Além deles, três salas lotadas com arquivos abertos uns sobre os outros, um após o outro. Várias pessoas estão agachadas em uma montanha de documentos com vários metros de altura cobrindo o chão.
O regime de Assad foi meticuloso na documentação da sua brutalidade – uma vasta burocracia de terror que torna muito clara a escala das suas acções, mas na qual as histórias dos indivíduos são muitas vezes perdidas ou submersas.
“O que são essas notas?” uma mulher se enfureceu. “Ninguém está nos ajudando. Queremos que alguém venha verificar esses documentos conosco. Como posso encontrá-lo entre tantos arquivos da prisão?”

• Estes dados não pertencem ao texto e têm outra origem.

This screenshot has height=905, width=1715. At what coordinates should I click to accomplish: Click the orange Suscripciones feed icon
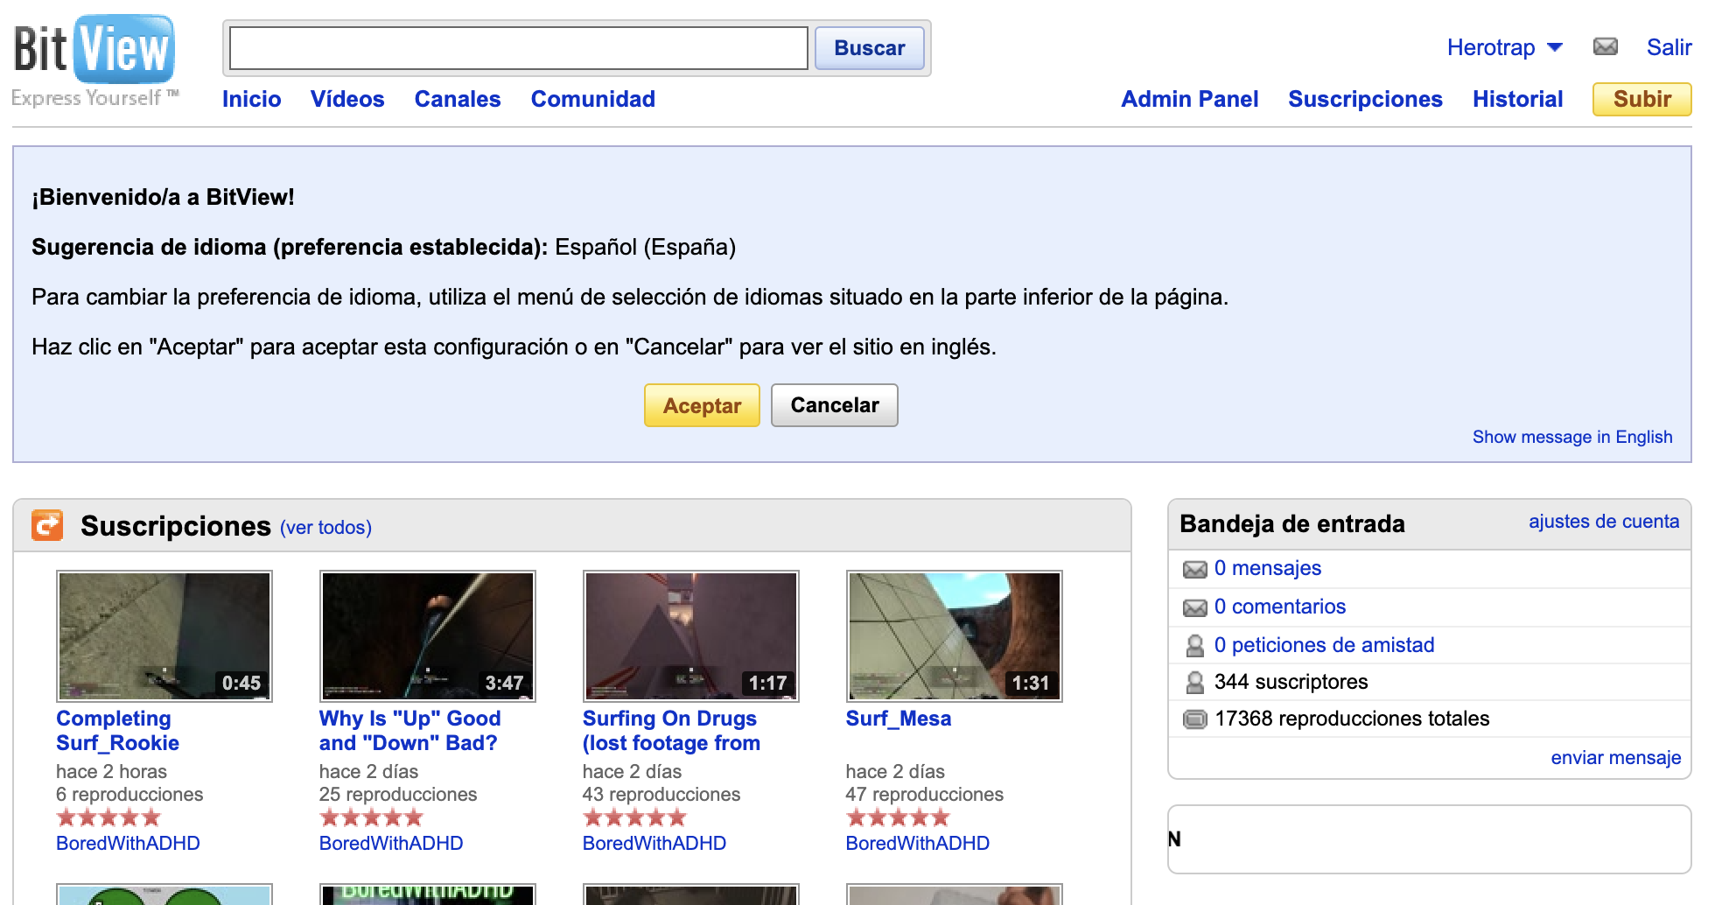click(x=47, y=525)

A falta de qualquer sistema ordenado significa que provas críticas estão a ser perdidas todos os dias em locais por toda a Síria – informações sobre os desaparecidos, mas também potencialmente, quaisquer ligações entre o regime de Assad e governos estrangeiros como os EUA ou o Reino Unido, ambos acusados de beneficiando da política americana de entregas extraordinárias, em que suspeitos de terrorismo eram enviados para interrogatório em países que praticavam tortura.
Grupos de direitos humanos acusaram o governo do Reino Unido de fechar os olhos à prática dos EUA durante a chamada guerra ao terrorismo, quando os EUA enviaram detidos para vários países do Médio Oriente, incluindo a Síria.
Do lado de fora, os hangares silenciosos da base aérea estão repletos de restos carbonizados de aviões e radares de fabricação russa, atingidos por repetidos ataques aéreos israelenses na semana passada.
A saída de Assad alterou o delicado equilíbrio de poder entre grupos em conflito na Síria e os seus vários apoiantes internacionais, incluindo a Turquia, o Irão e os EUA.
Esta nunca foi apenas uma guerra na Síria e as potências externas ainda têm interesse no que acontece aqui.
Os sírios estão convencidos de que chegou a hora de governarem a si próprios sem que ninguém dite o que devem fazer.
Ao sairmos, um jovem combatente do HTS sobe num telhado para atacar o retrato de Assad pendurado acima do edifício de interrogatório.
Ele sorri para os camaradas que observam de baixo, enquanto fotos e documentos dos arquivos militares do regime flutuam em torno de suas botas.
A queda de Assad colocou questões ainda sem resposta sobre o futuro da Síria, mas também deixou sem resposta muitas questões do passado.